# Quiz 3 Starter Code

You can use this notebook to answer the questions in quiz 3, on Decision Trees and Random forests. Some starter code and hints are also provided to keep you on the right track.

Details are given in the quiz about the provenance of the data we're using. To recap what the features are:

- `median_income` is the median income in that block group
- `pct_broadband` is the percentage with access to broadband
- `pct_white` and `pct_black` are the percentage of each Census block group's population that is White and Black
- `pop_density` is the density of blockgroup (e.g. in units of population per square kilometer) 
- `max_speed` is the maximum contractual downstream speed offered by any provider in each Census block group
- `num_isp` is the number of unique ISPs that offer service in each Census block group
- `num_broadband` is the number of unique ISPs that offer service at or above 25 Mbps downstream and 3 Mbps upstream in each Census block group (This is the FCC's definition of broadband Internet access, which you can read about more in the 2019 broadband deployment report)

First, we load the dataset:

In [2]:
import pandas as pd
df = pd.read_csv("../data/fcc_acs.csv")

### Question 1

Now, train a decision tree classifier to predict if a Census block group has broadband Internet access or not (i.e., at least one ISP that offers service at or above 25 Mbps downstream and 3 Mbps upstream). Tune your classifier with a hyperparameter grid and use k-fold cross validation. 

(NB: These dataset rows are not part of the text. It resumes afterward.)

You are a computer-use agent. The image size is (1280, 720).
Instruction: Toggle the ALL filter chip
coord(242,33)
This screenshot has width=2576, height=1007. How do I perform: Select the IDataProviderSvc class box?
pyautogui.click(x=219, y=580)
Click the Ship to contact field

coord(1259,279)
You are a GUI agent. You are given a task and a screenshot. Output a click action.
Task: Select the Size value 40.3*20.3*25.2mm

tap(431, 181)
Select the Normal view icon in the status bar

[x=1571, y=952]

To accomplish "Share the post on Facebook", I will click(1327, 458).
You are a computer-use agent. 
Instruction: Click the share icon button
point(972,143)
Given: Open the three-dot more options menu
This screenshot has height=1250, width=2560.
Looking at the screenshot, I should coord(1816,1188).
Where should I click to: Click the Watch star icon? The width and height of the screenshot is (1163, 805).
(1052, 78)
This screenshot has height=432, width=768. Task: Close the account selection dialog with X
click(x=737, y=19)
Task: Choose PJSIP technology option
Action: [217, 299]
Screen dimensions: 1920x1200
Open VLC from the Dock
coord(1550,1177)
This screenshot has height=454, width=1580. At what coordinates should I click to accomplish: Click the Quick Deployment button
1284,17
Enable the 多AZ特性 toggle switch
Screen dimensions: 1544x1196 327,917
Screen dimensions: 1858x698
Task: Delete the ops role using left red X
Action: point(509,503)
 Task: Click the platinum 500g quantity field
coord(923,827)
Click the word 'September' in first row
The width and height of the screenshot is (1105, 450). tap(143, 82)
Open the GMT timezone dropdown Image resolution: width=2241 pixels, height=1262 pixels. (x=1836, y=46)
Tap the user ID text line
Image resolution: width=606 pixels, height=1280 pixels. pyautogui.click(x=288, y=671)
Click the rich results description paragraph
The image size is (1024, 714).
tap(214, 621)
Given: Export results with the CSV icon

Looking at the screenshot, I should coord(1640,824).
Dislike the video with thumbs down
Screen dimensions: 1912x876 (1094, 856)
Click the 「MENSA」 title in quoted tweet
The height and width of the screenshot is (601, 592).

- Divide the dataset into training and testing, with a .2 test_size. Use random_state=0 for this, and when training your classifiers.
- Use `random_state=0` when both splitting your data and training your classifiers.
- Preprocess your data by imputing missing values with the mean of the column from the training set. Note that (as you saw in the previous assignment) an administrative code is used for some missing values in `median income`, and not NaN.
- Given the size of this dataset, it will be sufficient to forgo the validation set and only separate your data into training and testing sets (i.e., use `sklearn.model_selection.test_train_split`)
- Your classifier should use the following features:
    - The ACS population characteristics described above (percentage of population that is White and Black, median income, population density)
    - The number of ISPs serving that block group
- Tune your classifier with a hyperparameter grid, using the following hyperparameter options:
    - `criterion`: `gini` or `entropy`
    - `max_depth`: 1, 3, 5
    - `min_samples_split`: 2, 5, 10
- Use K-fold cross validation with `k = 10`, using accuracy as your scoring metric.
- For scoring, use accuracy, precision, and recall.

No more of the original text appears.